Andrea DeKeseredy, a sociology doctoral student at the University of Alberta who researches gender inequality and family-work conflict, says remote work has other negative effects, too – such as amplifying who has the “privilege of predictability” and who doesn’t.

In many families, the higher-earning partner – most often a man – heads to the office at the same time each day, while the parent working from home is “sequestered” into unpredictability. She might need to pick up a sick child, run to the doctor, preside over the plumber’s visit and manage other unexpected tasks of the day.

“Still,” DeKeseredy said, “remote work helps women balance their many roles, no doubt. And it’s so frustrating, as a researcher and a mother, to see this changing.”

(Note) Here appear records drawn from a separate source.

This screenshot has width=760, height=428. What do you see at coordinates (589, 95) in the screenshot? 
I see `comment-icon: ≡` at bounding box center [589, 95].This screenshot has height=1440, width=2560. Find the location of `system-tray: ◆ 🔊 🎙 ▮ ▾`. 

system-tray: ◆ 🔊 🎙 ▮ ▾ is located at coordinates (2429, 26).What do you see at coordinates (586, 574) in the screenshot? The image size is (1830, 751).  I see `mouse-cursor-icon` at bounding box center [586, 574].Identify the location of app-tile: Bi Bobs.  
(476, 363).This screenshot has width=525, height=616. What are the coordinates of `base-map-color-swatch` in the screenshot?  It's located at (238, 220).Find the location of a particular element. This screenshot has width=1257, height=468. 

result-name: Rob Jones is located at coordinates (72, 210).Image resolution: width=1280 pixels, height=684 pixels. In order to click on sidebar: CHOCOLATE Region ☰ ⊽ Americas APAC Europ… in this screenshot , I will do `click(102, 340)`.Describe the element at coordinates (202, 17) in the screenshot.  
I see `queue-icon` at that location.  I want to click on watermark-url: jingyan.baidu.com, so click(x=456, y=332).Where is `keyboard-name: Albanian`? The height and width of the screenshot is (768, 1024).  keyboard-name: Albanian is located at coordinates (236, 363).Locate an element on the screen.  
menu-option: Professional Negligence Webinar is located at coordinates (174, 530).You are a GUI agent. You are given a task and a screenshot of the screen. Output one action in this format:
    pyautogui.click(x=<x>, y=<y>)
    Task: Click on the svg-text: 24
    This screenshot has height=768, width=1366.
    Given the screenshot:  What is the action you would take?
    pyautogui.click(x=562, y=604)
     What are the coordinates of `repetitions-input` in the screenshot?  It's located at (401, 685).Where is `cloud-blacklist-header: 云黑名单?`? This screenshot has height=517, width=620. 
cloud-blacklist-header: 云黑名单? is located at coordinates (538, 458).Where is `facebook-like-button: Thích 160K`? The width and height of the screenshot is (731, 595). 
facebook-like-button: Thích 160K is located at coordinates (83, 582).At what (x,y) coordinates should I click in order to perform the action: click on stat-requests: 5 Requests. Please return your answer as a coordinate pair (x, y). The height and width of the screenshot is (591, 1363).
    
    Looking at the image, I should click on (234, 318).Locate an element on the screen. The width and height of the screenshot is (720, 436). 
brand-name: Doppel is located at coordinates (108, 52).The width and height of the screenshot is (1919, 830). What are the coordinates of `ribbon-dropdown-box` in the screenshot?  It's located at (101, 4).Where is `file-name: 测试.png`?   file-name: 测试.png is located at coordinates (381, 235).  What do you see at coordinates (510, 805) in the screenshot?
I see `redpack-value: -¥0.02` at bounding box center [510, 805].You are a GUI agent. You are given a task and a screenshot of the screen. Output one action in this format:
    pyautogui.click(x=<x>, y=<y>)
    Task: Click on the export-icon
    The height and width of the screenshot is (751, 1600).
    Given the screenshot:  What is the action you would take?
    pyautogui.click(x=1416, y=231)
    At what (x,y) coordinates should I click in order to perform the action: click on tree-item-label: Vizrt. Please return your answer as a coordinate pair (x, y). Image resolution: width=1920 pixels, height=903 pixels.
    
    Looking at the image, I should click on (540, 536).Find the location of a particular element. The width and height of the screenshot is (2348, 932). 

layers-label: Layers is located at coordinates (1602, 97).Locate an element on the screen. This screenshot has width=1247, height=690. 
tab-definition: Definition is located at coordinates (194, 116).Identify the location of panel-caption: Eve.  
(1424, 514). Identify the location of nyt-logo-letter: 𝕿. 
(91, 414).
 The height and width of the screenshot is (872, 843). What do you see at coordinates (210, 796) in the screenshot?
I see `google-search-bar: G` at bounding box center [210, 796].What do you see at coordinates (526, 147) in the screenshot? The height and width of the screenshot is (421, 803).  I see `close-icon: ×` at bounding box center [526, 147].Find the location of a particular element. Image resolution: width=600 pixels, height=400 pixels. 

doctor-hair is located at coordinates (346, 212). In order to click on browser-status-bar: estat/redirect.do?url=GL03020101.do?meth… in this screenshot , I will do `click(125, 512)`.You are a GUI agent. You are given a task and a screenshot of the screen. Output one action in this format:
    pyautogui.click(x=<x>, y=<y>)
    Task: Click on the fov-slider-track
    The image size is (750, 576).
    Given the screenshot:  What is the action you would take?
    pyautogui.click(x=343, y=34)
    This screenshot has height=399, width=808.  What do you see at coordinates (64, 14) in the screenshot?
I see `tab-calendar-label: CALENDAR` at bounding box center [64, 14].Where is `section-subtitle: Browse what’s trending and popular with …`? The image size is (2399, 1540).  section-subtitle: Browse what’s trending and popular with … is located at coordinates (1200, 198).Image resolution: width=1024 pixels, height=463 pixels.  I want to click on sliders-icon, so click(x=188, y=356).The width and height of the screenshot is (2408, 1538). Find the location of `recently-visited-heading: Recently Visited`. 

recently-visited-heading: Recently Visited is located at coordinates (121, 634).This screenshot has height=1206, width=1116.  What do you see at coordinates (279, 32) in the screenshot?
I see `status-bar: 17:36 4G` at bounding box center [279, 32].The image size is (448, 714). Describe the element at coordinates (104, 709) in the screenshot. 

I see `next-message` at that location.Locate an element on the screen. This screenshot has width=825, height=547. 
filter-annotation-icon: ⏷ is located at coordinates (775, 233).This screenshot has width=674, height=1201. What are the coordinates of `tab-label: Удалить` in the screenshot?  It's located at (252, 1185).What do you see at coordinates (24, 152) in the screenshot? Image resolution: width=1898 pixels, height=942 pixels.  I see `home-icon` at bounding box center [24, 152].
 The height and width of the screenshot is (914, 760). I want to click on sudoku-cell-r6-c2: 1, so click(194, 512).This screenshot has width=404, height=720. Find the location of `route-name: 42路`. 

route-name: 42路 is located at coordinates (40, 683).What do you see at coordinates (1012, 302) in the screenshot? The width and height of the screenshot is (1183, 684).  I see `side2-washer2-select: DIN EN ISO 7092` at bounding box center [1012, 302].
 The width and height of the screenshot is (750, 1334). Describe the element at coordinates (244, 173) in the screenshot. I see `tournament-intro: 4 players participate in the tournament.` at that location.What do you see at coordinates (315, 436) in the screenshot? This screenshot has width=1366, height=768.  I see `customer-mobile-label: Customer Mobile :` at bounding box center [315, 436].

For Adrian, the story ends on a rare high note. She landed an “even better job” at a national company that allows her to work completely from home. Her husband now works half of the time from home as well, which means they can share house responsibilities and parenting duties, while still getting their respective jobs done. And the arrangement allows Adrian to leave the house for more than just work or kids, but for herself.

“As opposed to feeling like I’m always servicing someone else and failing, like so many working mothers do, the flexibility I found allows me to be an actual person, with a career and kids and also a life that I enjoy,” she said. “What a concept.”